__Vorgegebener Text__

********************

Übersetzer: Tina Dreher, Rainer Schumacher, Dietmar Schmidt
ISBN: 3785724063
Genre: Historischer Roman
Gebundene Ausgabe: 1022 Seiten
Erscheinungsdatum: 28. September 2010
Preis: 28,00 €



Mit Liebe zum Detail

Im ersten Teil seiner Trilogie behandelt Ken Follett die Anfänge des 20. Jahrhunderts von Juni 1911 bis Januar 1924. Anhand von verschiedenen Einzel- wie auch Familienschicksalen, die aus der Arbeiterschicht wie auch aus dem Hochadel stammen,  berichtet er über ihre Erlebnisse vor, während und nach dem 1. Weltkrieg und gibt somit einen sehr ausführlichen Einblick in die damalige Politik und somit zu den Ereignissen, die zum 1. Weltkrieg geführt haben.

Seine Protagonisten stammen aus den Ländern England, Deutschland, Russland und Amerika und hierdurch lernt man sehr gut die Sicht der einzelnen Länder und deren Mitwirken am Weltgeschehen kennen. Da ist zum einen der englische Earl Fitzherbert, genannt Fitz und seine russische Ehefrau, die Fürstin Bea. An deren Beispiel zeigt Ken Follett sehr gut, wie der damalige Hochadel mit dem niederen Volk umgegangen ist, sie sich für die Herrscher der Welt und des Empire gehalten haben, die Rechte des Volkes sie herzlich wenig interessiert haben und sie vor allem und auf keinen Fall etwas von einem Frauenwahlrecht hören wollten. Doch gerade Fitz muss sich hiermit des Öfteren auseinandersetzen, denn seine renitente und politikinteressierte Schwester Maud ist eine aktive Verfechterin des Frauenwahlrechts. Dann steht auf der anderen Seite die junge Haushälterin Ethel und ihr jüngerer Bruder Billy. Ethel arbeitet als Hausmädchen bei Fitz auf dessen Landsitz in Wales, ihr Bruder wie auch fast alle Männer des Dorfes arbeiten in den nahegelegenen Kohleminen. Die Bedingungen unter Tage sind eine Katastrophe und absolut menschenunwürdig. Der Einfluss der Gewerkschaft steht noch ganz am Anfang und so sind die Menschen dort der Willkür der „Hohen Herrn“ ausgesetzt.

********************

__Extrahierte Daten__
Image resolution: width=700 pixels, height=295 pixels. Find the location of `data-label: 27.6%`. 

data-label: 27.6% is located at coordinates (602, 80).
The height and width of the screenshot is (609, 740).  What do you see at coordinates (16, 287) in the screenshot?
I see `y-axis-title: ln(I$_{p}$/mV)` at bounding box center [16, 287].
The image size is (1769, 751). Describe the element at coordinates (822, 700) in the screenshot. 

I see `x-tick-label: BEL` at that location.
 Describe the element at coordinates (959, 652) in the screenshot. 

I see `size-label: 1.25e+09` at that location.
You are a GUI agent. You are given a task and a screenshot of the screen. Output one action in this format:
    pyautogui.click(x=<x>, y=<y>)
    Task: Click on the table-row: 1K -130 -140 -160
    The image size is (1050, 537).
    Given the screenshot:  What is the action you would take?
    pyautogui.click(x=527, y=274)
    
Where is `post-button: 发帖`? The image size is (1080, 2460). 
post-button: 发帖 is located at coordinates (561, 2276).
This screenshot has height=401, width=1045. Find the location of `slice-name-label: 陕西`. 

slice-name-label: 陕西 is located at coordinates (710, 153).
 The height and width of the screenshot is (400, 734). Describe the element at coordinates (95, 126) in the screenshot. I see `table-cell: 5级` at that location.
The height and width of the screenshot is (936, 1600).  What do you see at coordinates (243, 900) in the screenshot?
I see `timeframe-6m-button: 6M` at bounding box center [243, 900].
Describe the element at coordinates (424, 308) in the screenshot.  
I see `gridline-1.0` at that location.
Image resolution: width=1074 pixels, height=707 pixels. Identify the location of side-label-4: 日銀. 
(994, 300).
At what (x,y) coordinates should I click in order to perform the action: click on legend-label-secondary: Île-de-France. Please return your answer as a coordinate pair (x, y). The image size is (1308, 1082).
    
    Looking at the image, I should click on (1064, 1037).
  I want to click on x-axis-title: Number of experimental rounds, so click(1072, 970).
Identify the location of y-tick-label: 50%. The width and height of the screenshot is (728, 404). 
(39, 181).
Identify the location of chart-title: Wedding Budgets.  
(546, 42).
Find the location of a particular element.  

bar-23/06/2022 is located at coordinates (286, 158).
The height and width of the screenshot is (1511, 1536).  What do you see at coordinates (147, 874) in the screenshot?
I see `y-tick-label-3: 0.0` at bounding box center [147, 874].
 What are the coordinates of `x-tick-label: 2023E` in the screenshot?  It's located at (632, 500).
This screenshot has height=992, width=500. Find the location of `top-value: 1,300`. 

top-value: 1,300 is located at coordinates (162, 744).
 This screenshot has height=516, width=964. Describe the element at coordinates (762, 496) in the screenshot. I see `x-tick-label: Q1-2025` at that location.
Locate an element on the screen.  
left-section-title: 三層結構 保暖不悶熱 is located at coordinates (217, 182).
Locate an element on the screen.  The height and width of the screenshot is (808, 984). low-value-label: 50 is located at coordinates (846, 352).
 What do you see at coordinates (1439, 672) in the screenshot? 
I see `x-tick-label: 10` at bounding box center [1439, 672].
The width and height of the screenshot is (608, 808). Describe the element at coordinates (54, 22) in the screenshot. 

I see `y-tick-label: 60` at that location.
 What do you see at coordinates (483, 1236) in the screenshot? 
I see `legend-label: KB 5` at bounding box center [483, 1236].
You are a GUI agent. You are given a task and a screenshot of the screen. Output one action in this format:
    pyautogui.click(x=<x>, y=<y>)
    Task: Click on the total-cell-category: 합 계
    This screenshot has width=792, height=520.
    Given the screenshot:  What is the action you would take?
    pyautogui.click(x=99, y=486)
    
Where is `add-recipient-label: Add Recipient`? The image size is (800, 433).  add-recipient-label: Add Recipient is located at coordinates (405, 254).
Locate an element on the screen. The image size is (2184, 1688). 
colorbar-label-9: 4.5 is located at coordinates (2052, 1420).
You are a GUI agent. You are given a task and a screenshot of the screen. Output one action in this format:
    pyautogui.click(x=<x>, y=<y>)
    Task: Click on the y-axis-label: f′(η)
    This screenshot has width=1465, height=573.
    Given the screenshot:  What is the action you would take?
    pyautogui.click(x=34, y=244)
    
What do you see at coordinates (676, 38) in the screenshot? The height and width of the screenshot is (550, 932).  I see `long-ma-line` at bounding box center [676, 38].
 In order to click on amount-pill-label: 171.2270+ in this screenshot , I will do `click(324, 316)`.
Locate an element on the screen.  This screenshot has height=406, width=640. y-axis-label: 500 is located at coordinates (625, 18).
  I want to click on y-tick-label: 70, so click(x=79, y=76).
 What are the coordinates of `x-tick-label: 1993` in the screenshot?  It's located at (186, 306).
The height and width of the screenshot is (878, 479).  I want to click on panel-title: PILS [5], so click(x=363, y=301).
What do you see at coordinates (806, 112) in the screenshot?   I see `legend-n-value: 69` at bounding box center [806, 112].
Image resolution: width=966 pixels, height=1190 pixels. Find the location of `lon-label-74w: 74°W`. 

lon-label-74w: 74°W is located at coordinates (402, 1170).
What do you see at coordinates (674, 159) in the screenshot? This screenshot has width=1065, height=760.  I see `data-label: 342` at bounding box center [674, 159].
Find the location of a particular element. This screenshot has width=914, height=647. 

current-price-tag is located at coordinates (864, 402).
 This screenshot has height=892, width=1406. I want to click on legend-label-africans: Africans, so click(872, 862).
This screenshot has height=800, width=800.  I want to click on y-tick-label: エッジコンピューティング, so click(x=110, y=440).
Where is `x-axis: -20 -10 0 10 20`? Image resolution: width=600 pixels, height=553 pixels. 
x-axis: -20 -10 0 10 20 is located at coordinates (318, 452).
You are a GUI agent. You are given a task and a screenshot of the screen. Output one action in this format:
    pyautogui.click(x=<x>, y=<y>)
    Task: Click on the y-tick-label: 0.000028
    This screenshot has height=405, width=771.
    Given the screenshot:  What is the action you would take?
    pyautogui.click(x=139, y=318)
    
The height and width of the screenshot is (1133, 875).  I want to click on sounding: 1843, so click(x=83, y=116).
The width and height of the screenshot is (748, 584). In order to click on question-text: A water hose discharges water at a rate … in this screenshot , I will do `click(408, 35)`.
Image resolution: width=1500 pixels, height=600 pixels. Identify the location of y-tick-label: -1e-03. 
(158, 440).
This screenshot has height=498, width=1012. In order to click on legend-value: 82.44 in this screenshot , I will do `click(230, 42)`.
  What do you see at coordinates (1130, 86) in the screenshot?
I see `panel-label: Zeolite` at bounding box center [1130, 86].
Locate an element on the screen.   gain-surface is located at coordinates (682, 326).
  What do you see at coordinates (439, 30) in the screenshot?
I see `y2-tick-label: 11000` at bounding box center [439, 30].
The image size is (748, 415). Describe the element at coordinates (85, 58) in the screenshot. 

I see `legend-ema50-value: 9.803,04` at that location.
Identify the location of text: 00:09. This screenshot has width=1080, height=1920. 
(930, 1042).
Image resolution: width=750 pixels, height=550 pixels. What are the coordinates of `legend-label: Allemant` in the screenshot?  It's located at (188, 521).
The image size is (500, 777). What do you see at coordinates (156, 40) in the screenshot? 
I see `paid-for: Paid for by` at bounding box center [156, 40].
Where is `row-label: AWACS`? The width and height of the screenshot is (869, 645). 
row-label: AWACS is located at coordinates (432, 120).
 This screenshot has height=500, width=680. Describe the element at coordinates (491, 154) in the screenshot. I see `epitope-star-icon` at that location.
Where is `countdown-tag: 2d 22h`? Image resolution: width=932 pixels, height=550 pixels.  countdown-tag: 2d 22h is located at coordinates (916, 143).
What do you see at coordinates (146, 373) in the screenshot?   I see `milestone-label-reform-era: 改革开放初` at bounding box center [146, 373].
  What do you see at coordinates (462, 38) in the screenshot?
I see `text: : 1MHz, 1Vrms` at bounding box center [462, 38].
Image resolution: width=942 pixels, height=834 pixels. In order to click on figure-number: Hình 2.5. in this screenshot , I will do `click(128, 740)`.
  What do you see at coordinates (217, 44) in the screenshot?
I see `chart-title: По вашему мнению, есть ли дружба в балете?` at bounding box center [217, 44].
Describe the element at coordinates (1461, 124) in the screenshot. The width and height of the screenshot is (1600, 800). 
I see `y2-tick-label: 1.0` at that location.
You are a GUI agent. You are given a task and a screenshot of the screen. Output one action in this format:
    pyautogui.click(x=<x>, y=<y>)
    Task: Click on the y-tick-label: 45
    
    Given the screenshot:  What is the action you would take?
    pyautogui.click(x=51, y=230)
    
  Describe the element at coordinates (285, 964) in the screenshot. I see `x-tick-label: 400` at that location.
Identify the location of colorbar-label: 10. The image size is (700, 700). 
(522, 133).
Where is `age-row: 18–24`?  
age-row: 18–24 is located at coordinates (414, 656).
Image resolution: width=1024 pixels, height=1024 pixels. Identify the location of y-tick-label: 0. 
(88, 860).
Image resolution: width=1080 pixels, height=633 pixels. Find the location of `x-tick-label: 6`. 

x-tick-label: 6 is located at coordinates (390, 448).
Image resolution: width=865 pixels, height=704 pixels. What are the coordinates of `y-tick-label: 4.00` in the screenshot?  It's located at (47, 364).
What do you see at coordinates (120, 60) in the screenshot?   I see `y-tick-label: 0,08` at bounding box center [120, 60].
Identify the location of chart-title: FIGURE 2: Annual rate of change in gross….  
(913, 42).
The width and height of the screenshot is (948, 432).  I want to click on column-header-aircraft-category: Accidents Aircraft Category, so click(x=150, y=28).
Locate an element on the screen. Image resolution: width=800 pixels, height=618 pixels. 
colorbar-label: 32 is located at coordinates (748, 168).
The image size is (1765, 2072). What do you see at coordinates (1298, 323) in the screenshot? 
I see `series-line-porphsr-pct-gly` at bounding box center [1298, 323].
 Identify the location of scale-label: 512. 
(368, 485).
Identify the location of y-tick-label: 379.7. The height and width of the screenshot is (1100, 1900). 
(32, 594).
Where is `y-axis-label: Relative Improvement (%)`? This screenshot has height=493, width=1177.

********************

__Aufgaben__
1. Schreiben Sie die Buchbesprechung zu Ken Folletts Roman vollständig und wortgetreu ab.
2. Führen Sie jede Zeile der Datensätze auf, die die Zeichenfolge „axis“ enthält. Groß- und Kleinschreibung ist dabei zu beachten.

__Lösungen__
1.
Übersetzer: Tina Dreher, Rainer Schumacher, Dietmar Schmidt
ISBN: 3785724063
Genre: Historischer Roman
Gebundene Ausgabe: 1022 Seiten
Erscheinungsdatum: 28. September 2010
Preis: 28,00 €



Mit Liebe zum Detail

Im ersten Teil seiner Trilogie behandelt Ken Follett die Anfänge des 20. Jahrhunderts von Juni 1911 bis Januar 1924. Anhand von verschiedenen Einzel- wie auch Familienschicksalen, die aus der Arbeiterschicht wie auch aus dem Hochadel stammen,  berichtet er über ihre Erlebnisse vor, während und nach dem 1. Weltkrieg und gibt somit einen sehr ausführlichen Einblick in die damalige Politik und somit zu den Ereignissen, die zum 1. Weltkrieg geführt haben.

Seine Protagonisten stammen aus den Ländern England, Deutschland, Russland und Amerika und hierdurch lernt man sehr gut die Sicht der einzelnen Länder und deren Mitwirken am Weltgeschehen kennen. Da ist zum einen der englische Earl Fitzherbert, genannt Fitz und seine russische Ehefrau, die Fürstin Bea. An deren Beispiel zeigt Ken Follett sehr gut, wie der damalige Hochadel mit dem niederen Volk umgegangen ist, sie sich für die Herrscher der Welt und des Empire gehalten haben, die Rechte des Volkes sie herzlich wenig interessiert haben und sie vor allem und auf keinen Fall etwas von einem Frauenwahlrecht hören wollten. Doch gerade Fitz muss sich hiermit des Öfteren auseinandersetzen, denn seine renitente und politikinteressierte Schwester Maud ist eine aktive Verfechterin des Frauenwahlrechts. Dann steht auf der anderen Seite die junge Haushälterin Ethel und ihr jüngerer Bruder Billy. Ethel arbeitet als Hausmädchen bei Fitz auf dessen Landsitz in Wales, ihr Bruder wie auch fast alle Männer des Dorfes arbeiten in den nahegelegenen Kohleminen. Die Bedingungen unter Tage sind eine Katastrophe und absolut menschenunwürdig. Der Einfluss der Gewerkschaft steht noch ganz am Anfang und so sind die Menschen dort der Willkür der „Hohen Herrn“ ausgesetzt.

2.
I see `y-axis-title: ln(I$_{p}$/mV)` at bounding box center [16, 287].
  I want to click on x-axis-title: Number of experimental rounds, so click(1072, 970).
    Task: Click on the y-axis-label: f′(η)
Locate an element on the screen.  This screenshot has height=406, width=640. y-axis-label: 500 is located at coordinates (625, 18).
Where is `x-axis: -20 -10 0 10 20`? Image resolution: width=600 pixels, height=553 pixels. 
x-axis: -20 -10 0 10 20 is located at coordinates (318, 452).
Where is `y-axis-label: Relative Improvement (%)`? This screenshot has height=493, width=1177.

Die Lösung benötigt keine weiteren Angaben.